A third training officer went into Brinus’s face and started screaming. “It is time for your presentation Cadet Stinkball. ”
“Sir, yes, sir!”
“Good, you have five fucking minutes to get your fucking ass to the other fucking holodeck for your fucking presentation!” The lieutenant went even closer to Brinus and began screaming even louder in his right ear. “What is the use of a 1/8th inch titanium brush drill bit when removing carbon scoring on a servo motor?!”
Brinus was breathless as he spoke, so he had to control his breathing. "Sir! You run it at 800 rpm for 30-second intervals over 5 minutes and then wash it off with mineral oil, sir!"
The training officer sensed Brinus’s anger as his pupils dialed and his fists balled up. They ran up to his left ear and screamed, “Do you hate me, Cadet Stinkball?”
Brinus was running as he said, “Sir, yes, sir!”
The training officer laughed. “Good! I like your honesty because you will make a fine officer someday, Cadet Stinkball!”
The presentation was long and boring. Brinus fell asleep twice, and the lieutenant forced him to do push-ups and jumping-jacks. After the presentation, Brinus was done with his shift and was given reading homework.
Brinus was too tired to eat. After checking out the pads from the ship’s library, he returned to his room. His room was empty. He first wanted to buy some nick-nacks and artwork.

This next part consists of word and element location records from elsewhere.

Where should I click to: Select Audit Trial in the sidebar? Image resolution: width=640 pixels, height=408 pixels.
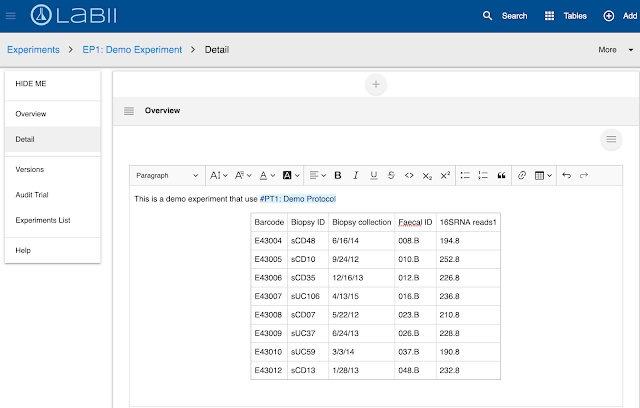tap(34, 195)
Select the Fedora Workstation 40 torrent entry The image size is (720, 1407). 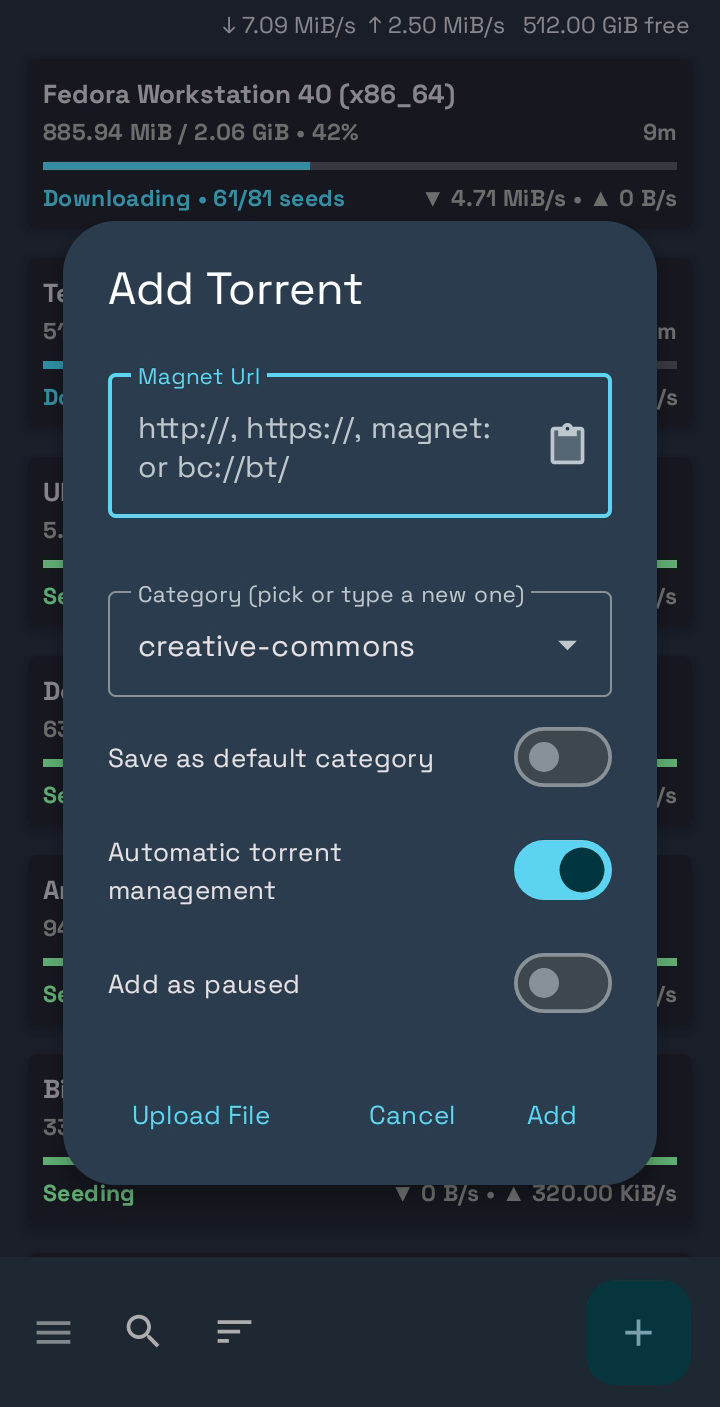click(360, 142)
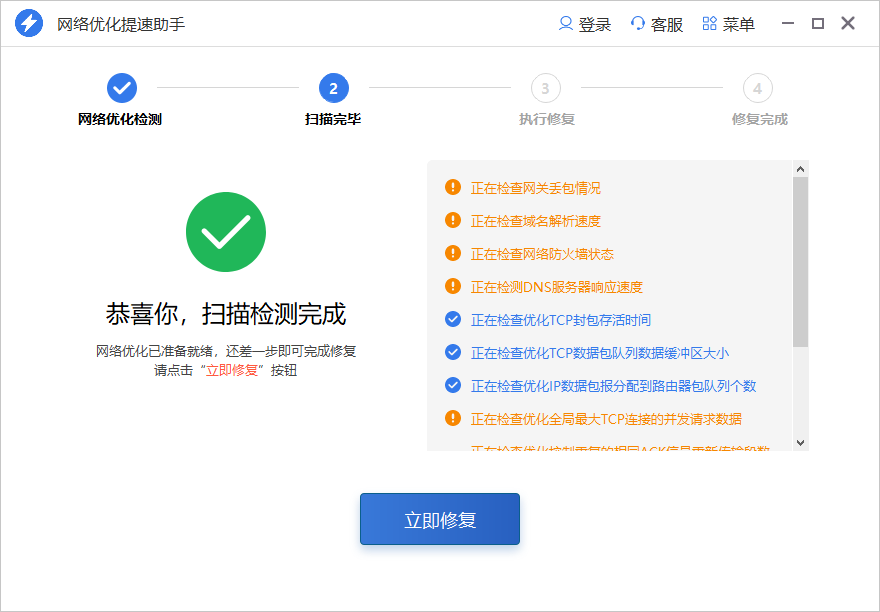
Task: Click the menu grid icon
Action: (710, 24)
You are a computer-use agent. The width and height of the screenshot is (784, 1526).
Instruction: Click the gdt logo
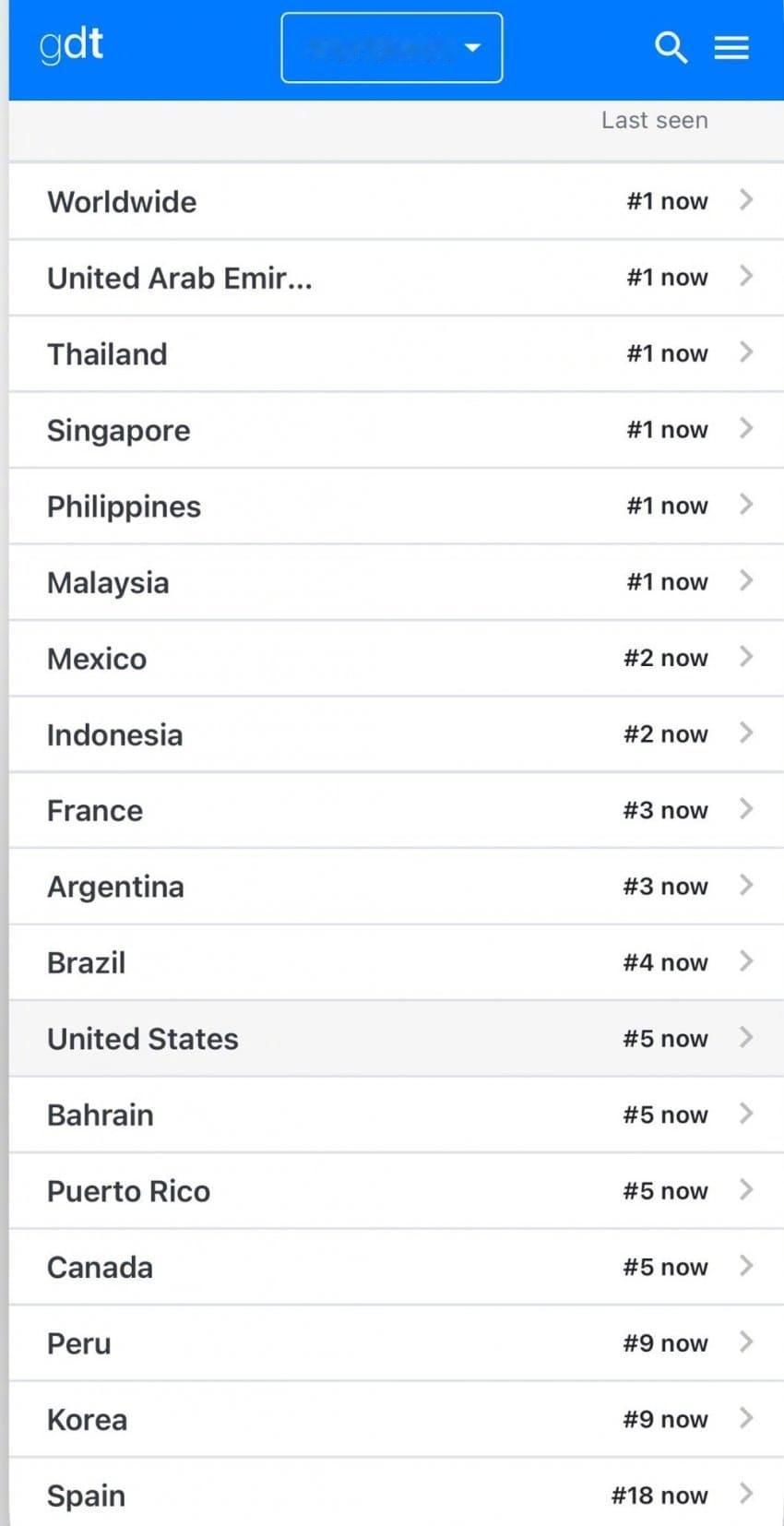(x=72, y=45)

He would likely be in this room for several years. He fell asleep when he hit the pillow after showering and got into PJs.
Five hours later…
Brinus was in the smoking lounge drinking coffee after waking up from a nightmare relating to his prison time. He had nine tarken tea cigarette butts in an ashtray next to him and read a pad titled: Navy Grammar for the Uneducated.
A group of cadets came up to Brinus. One of them knocked the pad out of his hands. Brinus looked at the kid with an Are you crazy look. These idiots surely saw the syndicate tattoos on his forearms. Did they?
The lead cadet spoke to Brinus in a loud voice. “You’re the new guy? I want one hundred credits and your cigarette rations for the week.” All four young men laughed.
Brinus calmly stood, dusted off his stomach, cracked his knuckles, and cracked his neck. He just stared at the kid who knocked the pad out of his hands in the eyes. The longer Brinus was on The Victory, the more he felt this ship was like a pirate ship except with a more rigid hierarchy and an unambiguous code of conduct. He saw an opportunity to assert dominance.
“What the fuck are you doing?!” Brinus asked with a stern voice. He stood and went nose to nose with the other cadet. “I suggest you fuck off before I kick your ass,” Brinus said this statement as if he was ordering street food at the spaceport.
The room went dead silent.
One of the young men tried to push Brinus against the wall. As soon as he laid hands on Brinus, Brinus twisted the kid’s arm, bent their wrist back, and threw them to the ground over his knee. Two Bullies came up behind Brinus, and he turned around and punched one guy in the neck and the other in the jugular vein, knocking them out simultaneously and causing them both to pass out. He then picked up his pad and sat back on his chair, resuming his reading as if nothing happened.
Brinus knew he would have to answer for his fight, but he just wanted to read the book and gave zero fucks.